Yes... more weight means more momentum... but as Dan clearly states, he is
actually a little bit LIGHTER than stock setup. And how quickly you got up
to any particular speed has NOTHING to do with the braking power required to
bring it back down.
The force required to stop a car (or any moving object) is SOLELY due to its
mass and velocity ... and NOTHING to do with whatever particular force
caused the object to reach that velocity.

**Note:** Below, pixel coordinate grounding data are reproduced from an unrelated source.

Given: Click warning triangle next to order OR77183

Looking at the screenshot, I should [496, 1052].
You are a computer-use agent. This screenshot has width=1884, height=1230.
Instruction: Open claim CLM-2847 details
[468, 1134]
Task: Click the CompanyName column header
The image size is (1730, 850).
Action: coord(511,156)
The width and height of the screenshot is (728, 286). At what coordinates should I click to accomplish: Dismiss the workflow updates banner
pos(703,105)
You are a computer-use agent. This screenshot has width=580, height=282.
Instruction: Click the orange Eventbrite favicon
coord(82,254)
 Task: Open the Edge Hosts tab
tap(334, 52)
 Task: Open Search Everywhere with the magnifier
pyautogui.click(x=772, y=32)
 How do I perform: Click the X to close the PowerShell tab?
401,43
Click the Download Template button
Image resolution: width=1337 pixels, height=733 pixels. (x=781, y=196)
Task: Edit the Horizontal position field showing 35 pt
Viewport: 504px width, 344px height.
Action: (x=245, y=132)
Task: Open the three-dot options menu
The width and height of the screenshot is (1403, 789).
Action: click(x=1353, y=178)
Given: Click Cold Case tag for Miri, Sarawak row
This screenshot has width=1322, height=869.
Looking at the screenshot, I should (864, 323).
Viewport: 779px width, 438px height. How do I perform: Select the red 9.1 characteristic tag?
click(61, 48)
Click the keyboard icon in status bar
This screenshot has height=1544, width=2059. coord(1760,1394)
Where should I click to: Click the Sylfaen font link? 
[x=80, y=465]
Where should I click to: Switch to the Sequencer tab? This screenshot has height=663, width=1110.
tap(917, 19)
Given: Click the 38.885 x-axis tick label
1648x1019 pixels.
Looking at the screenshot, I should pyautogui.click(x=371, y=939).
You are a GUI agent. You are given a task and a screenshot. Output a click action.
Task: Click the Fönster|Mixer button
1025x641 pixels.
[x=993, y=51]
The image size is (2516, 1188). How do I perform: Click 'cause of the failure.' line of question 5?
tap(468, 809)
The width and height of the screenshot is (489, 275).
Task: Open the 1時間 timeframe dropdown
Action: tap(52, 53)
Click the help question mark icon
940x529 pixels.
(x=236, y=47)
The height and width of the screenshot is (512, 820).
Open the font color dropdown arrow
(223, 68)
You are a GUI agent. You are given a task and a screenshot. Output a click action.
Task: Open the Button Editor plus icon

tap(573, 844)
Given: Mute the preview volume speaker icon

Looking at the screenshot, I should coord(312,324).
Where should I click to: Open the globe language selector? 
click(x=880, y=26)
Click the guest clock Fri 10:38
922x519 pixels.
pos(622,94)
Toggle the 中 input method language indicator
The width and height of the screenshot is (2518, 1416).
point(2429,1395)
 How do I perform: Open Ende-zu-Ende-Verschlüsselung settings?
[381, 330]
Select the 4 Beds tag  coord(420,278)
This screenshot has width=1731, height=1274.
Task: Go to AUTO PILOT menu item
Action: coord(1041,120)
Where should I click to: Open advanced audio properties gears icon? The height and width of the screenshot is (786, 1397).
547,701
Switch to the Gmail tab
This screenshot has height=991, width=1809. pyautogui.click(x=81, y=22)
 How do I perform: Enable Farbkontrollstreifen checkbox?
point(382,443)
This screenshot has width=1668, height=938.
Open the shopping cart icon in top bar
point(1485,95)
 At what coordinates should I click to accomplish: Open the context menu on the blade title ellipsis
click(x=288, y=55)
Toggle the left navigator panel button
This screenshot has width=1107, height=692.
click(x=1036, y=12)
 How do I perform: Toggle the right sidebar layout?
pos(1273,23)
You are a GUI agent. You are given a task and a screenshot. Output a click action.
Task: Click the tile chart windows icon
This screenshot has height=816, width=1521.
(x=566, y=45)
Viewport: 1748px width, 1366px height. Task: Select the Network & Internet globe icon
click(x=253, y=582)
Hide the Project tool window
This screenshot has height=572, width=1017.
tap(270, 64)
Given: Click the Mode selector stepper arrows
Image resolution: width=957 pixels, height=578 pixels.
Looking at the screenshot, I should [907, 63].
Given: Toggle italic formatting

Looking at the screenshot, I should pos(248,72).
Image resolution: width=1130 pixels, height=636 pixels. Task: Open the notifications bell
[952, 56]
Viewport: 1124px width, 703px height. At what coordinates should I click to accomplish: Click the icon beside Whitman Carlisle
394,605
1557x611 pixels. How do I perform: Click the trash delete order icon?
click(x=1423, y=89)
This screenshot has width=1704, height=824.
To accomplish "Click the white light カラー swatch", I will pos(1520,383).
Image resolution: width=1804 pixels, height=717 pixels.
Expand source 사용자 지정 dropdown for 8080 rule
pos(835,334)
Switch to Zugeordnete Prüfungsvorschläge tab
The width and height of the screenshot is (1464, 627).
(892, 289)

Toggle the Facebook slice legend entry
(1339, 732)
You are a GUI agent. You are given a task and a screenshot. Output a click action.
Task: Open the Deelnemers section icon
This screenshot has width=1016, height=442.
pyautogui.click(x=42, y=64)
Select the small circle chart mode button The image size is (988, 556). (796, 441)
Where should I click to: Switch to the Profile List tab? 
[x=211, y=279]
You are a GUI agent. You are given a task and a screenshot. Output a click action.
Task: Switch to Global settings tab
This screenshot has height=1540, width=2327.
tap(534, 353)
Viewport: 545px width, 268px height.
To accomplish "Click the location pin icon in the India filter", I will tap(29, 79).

It's flat out wrong (from the laws of physics anyway) to view that simple
Newtonian equation any other way.
Dave Moag (not the best of the physics majors in college, but I learned that
> -----Original Message-----
> From: firstname.lastname@example.org
> [mailto:email@example.com]On Behalf Of Scott A. Roberts
> Sent: Thursday, June 14, 2001 9:37 PM
> To: Anthony Rhodes; Kai M. Radicke; Triumph List
> Subject: Re: TR3 V8 Conversion
> > Kai, Kai, Kai, what are you thinking? How does the true
> statement that "
> the quicker you [are]
> > able to accelerate the more force your car is carrying" have anything to
> do with STOPPING???
> > Stopping is stopping and going is going, and ne'er the twain shall meet.
> The only way you need
> > more stopping power simply due to more horsepower is if you leave it in
> gear and a foot on the gas
> > as you hit the brakes.
> If you're carrying a heavier engine, and you are able to get to a higher
> speed quicker, you now have the greater momentum to fight when
> braking. The
> car doesn't know what motor is there, but it physics knows its effect!